> [Task directions]
Out of the material that follows, write out exactly the lines from the line with "Ameriscan (1240, 253)" to the line with "Burning Plastic for", both ends included, and no others.

--- START ---

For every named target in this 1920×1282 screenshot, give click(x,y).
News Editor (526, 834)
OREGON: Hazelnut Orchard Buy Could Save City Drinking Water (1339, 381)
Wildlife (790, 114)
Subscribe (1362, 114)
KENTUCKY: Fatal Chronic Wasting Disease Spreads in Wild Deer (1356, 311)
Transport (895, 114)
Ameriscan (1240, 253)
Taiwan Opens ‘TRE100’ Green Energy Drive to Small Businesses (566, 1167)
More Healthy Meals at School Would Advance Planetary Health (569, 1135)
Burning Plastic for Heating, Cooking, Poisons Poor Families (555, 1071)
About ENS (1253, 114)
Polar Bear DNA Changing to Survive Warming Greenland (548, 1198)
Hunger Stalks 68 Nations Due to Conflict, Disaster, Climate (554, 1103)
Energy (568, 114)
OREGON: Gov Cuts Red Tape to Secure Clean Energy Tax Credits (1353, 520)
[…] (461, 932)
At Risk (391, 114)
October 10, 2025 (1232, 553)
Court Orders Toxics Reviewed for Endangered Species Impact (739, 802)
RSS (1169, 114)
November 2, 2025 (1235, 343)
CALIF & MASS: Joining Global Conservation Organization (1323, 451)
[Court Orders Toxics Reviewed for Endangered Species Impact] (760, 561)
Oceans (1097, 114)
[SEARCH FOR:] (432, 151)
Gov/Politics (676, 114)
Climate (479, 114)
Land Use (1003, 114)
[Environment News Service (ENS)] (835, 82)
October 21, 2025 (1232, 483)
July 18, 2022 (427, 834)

--- END ---

> [Written answer]
Ameriscan (1240, 253)
Taiwan Opens ‘TRE100’ Green Energy Drive to Small Businesses (566, 1167)
More Healthy Meals at School Would Advance Planetary Health (569, 1135)
Burning Plastic for Heating, Cooking, Poisons Poor Families (555, 1071)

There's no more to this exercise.